=== Begin Enclosure ===
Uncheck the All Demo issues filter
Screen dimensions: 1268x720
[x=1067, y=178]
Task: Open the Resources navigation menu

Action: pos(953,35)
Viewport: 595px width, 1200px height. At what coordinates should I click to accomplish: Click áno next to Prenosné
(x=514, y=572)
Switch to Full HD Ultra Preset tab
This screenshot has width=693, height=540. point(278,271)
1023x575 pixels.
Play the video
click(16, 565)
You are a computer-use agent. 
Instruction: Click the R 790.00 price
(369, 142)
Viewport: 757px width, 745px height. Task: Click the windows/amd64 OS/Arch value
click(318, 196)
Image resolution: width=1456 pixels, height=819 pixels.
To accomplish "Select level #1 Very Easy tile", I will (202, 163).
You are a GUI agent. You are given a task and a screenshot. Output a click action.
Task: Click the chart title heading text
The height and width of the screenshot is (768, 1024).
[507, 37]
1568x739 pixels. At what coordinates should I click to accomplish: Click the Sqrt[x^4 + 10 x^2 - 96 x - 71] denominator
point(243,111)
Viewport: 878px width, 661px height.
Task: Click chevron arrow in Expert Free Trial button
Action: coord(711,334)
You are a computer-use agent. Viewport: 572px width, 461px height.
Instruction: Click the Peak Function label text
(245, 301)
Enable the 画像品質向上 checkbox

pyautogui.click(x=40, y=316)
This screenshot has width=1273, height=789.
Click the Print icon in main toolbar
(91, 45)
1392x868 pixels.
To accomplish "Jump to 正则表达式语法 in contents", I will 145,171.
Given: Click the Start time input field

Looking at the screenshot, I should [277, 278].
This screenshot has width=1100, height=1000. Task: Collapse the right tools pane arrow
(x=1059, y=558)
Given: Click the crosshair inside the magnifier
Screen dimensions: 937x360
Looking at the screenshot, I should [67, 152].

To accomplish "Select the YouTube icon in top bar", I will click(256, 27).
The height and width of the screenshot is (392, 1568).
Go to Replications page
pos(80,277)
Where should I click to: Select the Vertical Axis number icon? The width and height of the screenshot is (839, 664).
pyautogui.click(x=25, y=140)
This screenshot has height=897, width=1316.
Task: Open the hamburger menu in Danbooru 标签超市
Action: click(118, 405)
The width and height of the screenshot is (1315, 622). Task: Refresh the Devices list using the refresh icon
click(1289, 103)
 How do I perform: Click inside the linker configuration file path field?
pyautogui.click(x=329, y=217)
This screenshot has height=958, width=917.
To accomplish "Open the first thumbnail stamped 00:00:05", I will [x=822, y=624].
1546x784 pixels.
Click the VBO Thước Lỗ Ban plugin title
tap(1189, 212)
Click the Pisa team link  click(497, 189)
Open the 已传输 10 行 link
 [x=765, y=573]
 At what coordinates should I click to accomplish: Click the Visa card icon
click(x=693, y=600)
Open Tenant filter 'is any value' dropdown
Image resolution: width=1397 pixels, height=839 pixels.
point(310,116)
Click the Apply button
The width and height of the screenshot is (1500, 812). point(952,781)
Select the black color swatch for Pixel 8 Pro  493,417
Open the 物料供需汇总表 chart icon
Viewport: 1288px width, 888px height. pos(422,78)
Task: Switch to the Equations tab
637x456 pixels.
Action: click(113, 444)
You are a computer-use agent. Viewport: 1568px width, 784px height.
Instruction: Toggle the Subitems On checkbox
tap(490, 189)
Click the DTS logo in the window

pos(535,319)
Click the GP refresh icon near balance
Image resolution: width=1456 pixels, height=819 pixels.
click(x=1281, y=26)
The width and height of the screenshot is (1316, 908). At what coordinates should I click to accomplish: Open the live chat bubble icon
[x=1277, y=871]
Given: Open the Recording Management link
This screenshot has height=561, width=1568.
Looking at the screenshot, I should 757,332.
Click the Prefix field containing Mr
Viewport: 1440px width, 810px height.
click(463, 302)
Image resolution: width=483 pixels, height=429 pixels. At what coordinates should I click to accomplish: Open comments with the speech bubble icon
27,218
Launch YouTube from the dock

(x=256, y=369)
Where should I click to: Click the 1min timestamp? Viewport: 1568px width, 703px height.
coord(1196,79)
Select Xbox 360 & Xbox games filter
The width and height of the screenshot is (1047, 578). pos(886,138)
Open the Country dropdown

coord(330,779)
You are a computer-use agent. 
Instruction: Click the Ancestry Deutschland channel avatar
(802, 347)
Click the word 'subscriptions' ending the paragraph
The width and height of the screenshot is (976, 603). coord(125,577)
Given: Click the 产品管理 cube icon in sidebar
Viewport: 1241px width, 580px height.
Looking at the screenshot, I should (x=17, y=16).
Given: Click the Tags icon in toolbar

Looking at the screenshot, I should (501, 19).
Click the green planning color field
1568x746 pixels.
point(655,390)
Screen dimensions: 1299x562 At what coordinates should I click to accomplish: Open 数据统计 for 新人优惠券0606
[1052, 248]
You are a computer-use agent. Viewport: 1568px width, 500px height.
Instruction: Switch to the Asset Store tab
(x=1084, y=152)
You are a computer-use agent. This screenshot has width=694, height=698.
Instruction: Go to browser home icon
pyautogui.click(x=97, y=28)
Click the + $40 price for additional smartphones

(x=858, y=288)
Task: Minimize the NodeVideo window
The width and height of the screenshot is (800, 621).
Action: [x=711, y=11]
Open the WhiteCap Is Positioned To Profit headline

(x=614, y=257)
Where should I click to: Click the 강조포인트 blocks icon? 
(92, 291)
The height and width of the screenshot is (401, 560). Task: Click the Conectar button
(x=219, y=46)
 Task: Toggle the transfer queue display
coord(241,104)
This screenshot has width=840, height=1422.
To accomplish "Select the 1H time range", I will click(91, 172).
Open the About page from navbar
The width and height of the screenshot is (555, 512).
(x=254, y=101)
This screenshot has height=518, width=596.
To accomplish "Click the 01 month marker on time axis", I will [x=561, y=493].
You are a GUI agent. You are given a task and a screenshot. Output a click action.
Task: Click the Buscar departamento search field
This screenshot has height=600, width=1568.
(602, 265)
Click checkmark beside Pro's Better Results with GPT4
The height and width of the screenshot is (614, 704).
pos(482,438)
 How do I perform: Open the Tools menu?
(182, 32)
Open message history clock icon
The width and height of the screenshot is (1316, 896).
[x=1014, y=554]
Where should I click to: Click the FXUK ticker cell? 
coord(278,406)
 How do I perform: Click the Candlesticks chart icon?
=== End Enclosure ===
[THE PROBLEM] Search the entries for the word "computer". Copy every line where it occurs.

[REPLY TO THE EXERCISE]
You are a computer-use agent. 
You are a computer-use agent. Viewport: 572px width, 461px height.
You are a computer-use agent. Viewport: 1568px width, 784px height.
You are a computer-use agent. 
You are a computer-use agent. Viewport: 1568px width, 500px height.
You are a computer-use agent. This screenshot has width=694, height=698.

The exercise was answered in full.